Records supplied>
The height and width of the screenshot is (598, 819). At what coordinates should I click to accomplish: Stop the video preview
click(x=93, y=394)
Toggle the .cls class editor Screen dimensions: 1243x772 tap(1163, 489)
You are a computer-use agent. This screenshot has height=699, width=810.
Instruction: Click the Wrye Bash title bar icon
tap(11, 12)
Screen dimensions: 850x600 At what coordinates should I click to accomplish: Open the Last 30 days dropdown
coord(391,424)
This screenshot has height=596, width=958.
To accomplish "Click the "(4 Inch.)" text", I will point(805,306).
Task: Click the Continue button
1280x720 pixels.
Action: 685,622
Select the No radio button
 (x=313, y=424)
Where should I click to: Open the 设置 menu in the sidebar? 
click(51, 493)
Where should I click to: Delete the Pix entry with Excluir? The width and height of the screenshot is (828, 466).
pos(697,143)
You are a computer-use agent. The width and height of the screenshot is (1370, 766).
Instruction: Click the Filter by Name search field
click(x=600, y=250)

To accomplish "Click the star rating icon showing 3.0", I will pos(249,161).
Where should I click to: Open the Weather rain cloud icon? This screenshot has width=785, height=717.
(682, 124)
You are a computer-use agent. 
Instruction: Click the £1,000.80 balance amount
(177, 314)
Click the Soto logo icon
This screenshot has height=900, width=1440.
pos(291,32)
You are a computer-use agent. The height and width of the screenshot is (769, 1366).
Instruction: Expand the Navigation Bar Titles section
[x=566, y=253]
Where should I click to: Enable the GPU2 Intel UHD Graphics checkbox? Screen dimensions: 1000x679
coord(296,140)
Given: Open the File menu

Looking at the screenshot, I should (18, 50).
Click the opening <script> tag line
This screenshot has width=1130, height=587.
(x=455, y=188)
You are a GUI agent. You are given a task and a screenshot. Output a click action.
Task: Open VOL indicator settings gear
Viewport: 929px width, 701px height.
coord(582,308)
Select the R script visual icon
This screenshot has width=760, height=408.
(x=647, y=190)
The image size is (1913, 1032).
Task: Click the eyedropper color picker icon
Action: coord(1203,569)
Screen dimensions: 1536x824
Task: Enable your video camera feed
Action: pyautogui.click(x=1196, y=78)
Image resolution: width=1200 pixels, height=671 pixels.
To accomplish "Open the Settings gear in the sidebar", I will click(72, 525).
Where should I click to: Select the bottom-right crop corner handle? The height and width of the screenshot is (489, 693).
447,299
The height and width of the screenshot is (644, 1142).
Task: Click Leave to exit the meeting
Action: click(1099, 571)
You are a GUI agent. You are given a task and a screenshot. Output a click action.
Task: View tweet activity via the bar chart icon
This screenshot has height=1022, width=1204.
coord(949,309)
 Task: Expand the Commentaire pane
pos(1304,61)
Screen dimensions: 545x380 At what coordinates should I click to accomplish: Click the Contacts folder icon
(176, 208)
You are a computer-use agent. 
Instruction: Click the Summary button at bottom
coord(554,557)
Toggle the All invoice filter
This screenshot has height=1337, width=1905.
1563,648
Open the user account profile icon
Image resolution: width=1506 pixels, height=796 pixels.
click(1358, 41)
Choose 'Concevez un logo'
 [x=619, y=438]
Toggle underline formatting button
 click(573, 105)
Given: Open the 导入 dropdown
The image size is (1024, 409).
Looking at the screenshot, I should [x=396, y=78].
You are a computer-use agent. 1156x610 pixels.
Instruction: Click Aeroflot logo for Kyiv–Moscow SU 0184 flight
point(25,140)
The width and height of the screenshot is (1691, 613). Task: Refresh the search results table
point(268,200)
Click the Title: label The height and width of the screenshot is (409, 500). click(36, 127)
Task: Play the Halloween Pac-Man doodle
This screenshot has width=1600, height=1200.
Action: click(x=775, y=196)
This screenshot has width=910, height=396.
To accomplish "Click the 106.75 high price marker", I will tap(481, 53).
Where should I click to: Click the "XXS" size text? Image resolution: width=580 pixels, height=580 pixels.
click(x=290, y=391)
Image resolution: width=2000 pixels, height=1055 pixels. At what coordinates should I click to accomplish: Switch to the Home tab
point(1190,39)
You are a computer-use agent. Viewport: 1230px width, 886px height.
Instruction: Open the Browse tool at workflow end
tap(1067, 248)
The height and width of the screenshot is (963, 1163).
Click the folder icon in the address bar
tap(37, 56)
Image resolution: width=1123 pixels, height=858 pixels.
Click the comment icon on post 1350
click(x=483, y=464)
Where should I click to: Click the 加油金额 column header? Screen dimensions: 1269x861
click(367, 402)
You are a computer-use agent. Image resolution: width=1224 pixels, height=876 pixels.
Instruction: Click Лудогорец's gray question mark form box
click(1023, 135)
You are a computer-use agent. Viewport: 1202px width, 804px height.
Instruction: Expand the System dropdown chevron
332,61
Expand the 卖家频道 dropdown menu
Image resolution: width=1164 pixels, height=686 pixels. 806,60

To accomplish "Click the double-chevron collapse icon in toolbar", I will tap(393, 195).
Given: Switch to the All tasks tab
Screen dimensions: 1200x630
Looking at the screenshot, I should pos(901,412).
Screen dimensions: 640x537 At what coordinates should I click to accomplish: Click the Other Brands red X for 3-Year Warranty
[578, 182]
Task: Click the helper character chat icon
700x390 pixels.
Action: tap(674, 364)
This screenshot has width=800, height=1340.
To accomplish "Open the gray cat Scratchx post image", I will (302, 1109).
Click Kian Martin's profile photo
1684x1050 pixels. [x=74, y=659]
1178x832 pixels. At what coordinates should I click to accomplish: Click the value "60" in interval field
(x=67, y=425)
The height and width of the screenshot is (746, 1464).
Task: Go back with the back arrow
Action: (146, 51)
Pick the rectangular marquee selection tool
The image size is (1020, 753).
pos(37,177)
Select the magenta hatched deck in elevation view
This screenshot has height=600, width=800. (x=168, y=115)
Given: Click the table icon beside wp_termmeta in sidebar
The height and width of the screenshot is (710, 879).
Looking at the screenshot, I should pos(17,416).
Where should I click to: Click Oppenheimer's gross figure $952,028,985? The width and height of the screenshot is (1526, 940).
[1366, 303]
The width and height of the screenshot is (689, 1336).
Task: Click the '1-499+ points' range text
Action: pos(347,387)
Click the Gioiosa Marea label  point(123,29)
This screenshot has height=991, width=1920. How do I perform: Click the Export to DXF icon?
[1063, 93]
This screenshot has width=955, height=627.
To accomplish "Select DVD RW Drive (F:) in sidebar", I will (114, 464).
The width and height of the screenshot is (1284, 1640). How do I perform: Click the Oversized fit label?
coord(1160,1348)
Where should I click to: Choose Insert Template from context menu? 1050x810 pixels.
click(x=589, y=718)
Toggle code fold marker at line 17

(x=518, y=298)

Aim of the task>
What you write must match the records above exactly, line for line.

Result below>
The height and width of the screenshot is (598, 819). At what coordinates should I click to accomplish: Stop the video preview
click(x=93, y=394)
Toggle the .cls class editor Screen dimensions: 1243x772 tap(1163, 489)
You are a computer-use agent. This screenshot has height=699, width=810.
Instruction: Click the Wrye Bash title bar icon
tap(11, 12)
Screen dimensions: 850x600 At what coordinates should I click to accomplish: Open the Last 30 days dropdown
coord(391,424)
This screenshot has height=596, width=958.
To accomplish "Click the "(4 Inch.)" text", I will point(805,306).
Task: Click the Continue button
1280x720 pixels.
Action: 685,622
Select the No radio button
 (x=313, y=424)
Where should I click to: Open the 设置 menu in the sidebar? 
click(51, 493)
Where should I click to: Delete the Pix entry with Excluir? The width and height of the screenshot is (828, 466).
pos(697,143)
You are a computer-use agent. The width and height of the screenshot is (1370, 766).
Instruction: Click the Filter by Name search field
click(x=600, y=250)

To accomplish "Click the star rating icon showing 3.0", I will pos(249,161).
Where should I click to: Open the Weather rain cloud icon? This screenshot has width=785, height=717.
(682, 124)
You are a computer-use agent. 
Instruction: Click the £1,000.80 balance amount
(177, 314)
Click the Soto logo icon
This screenshot has height=900, width=1440.
pos(291,32)
You are a computer-use agent. The height and width of the screenshot is (769, 1366).
Instruction: Expand the Navigation Bar Titles section
[x=566, y=253]
Where should I click to: Enable the GPU2 Intel UHD Graphics checkbox? Screen dimensions: 1000x679
coord(296,140)
Given: Open the File menu

Looking at the screenshot, I should (18, 50).
Click the opening <script> tag line
This screenshot has width=1130, height=587.
(x=455, y=188)
You are a GUI agent. You are given a task and a screenshot. Output a click action.
Task: Open VOL indicator settings gear
Viewport: 929px width, 701px height.
coord(582,308)
Select the R script visual icon
This screenshot has width=760, height=408.
(x=647, y=190)
The image size is (1913, 1032).
Task: Click the eyedropper color picker icon
Action: coord(1203,569)
Screen dimensions: 1536x824
Task: Enable your video camera feed
Action: pyautogui.click(x=1196, y=78)
Image resolution: width=1200 pixels, height=671 pixels.
To accomplish "Open the Settings gear in the sidebar", I will click(72, 525).
Where should I click to: Select the bottom-right crop corner handle? The height and width of the screenshot is (489, 693).
447,299
The height and width of the screenshot is (644, 1142).
Task: Click Leave to exit the meeting
Action: click(1099, 571)
You are a GUI agent. You are given a task and a screenshot. Output a click action.
Task: View tweet activity via the bar chart icon
This screenshot has height=1022, width=1204.
coord(949,309)
 Task: Expand the Commentaire pane
pos(1304,61)
Screen dimensions: 545x380 At what coordinates should I click to accomplish: Click the Contacts folder icon
(176, 208)
You are a computer-use agent. 
Instruction: Click the Summary button at bottom
coord(554,557)
Toggle the All invoice filter
This screenshot has height=1337, width=1905.
1563,648
Open the user account profile icon
Image resolution: width=1506 pixels, height=796 pixels.
click(1358, 41)
Choose 'Concevez un logo'
 [x=619, y=438]
Toggle underline formatting button
 click(573, 105)
Given: Open the 导入 dropdown
The image size is (1024, 409).
Looking at the screenshot, I should [x=396, y=78].
You are a computer-use agent. 1156x610 pixels.
Instruction: Click Aeroflot logo for Kyiv–Moscow SU 0184 flight
point(25,140)
The width and height of the screenshot is (1691, 613). Task: Refresh the search results table
point(268,200)
Click the Title: label The height and width of the screenshot is (409, 500). click(36, 127)
Task: Play the Halloween Pac-Man doodle
This screenshot has width=1600, height=1200.
Action: click(x=775, y=196)
This screenshot has width=910, height=396.
To accomplish "Click the 106.75 high price marker", I will tap(481, 53).
Where should I click to: Click the "XXS" size text? Image resolution: width=580 pixels, height=580 pixels.
click(x=290, y=391)
Image resolution: width=2000 pixels, height=1055 pixels. At what coordinates should I click to accomplish: Switch to the Home tab
point(1190,39)
You are a computer-use agent. Viewport: 1230px width, 886px height.
Instruction: Open the Browse tool at workflow end
tap(1067, 248)
The height and width of the screenshot is (963, 1163).
Click the folder icon in the address bar
tap(37, 56)
Image resolution: width=1123 pixels, height=858 pixels.
Click the comment icon on post 1350
click(x=483, y=464)
Where should I click to: Click the 加油金额 column header? Screen dimensions: 1269x861
click(367, 402)
You are a computer-use agent. Image resolution: width=1224 pixels, height=876 pixels.
Instruction: Click Лудогорец's gray question mark form box
click(1023, 135)
You are a computer-use agent. Viewport: 1202px width, 804px height.
Instruction: Expand the System dropdown chevron
332,61
Expand the 卖家频道 dropdown menu
Image resolution: width=1164 pixels, height=686 pixels. 806,60

To accomplish "Click the double-chevron collapse icon in toolbar", I will tap(393, 195).
Given: Switch to the All tasks tab
Screen dimensions: 1200x630
Looking at the screenshot, I should pos(901,412).
Screen dimensions: 640x537 At what coordinates should I click to accomplish: Click the Other Brands red X for 3-Year Warranty
[578, 182]
Task: Click the helper character chat icon
700x390 pixels.
Action: tap(674, 364)
This screenshot has width=800, height=1340.
To accomplish "Open the gray cat Scratchx post image", I will (302, 1109).
Click Kian Martin's profile photo
1684x1050 pixels. [x=74, y=659]
1178x832 pixels. At what coordinates should I click to accomplish: Click the value "60" in interval field
(x=67, y=425)
The height and width of the screenshot is (746, 1464).
Task: Go back with the back arrow
Action: (146, 51)
Pick the rectangular marquee selection tool
The image size is (1020, 753).
pos(37,177)
Select the magenta hatched deck in elevation view
This screenshot has height=600, width=800. (x=168, y=115)
Given: Click the table icon beside wp_termmeta in sidebar
The height and width of the screenshot is (710, 879).
Looking at the screenshot, I should pos(17,416).
Where should I click to: Click Oppenheimer's gross figure $952,028,985? The width and height of the screenshot is (1526, 940).
[1366, 303]
The width and height of the screenshot is (689, 1336).
Task: Click the '1-499+ points' range text
Action: pos(347,387)
Click the Gioiosa Marea label  point(123,29)
This screenshot has height=991, width=1920. How do I perform: Click the Export to DXF icon?
[1063, 93]
This screenshot has width=955, height=627.
To accomplish "Select DVD RW Drive (F:) in sidebar", I will (114, 464).
The width and height of the screenshot is (1284, 1640). How do I perform: Click the Oversized fit label?
coord(1160,1348)
Where should I click to: Choose Insert Template from context menu? 1050x810 pixels.
click(x=589, y=718)
Toggle code fold marker at line 17

(x=518, y=298)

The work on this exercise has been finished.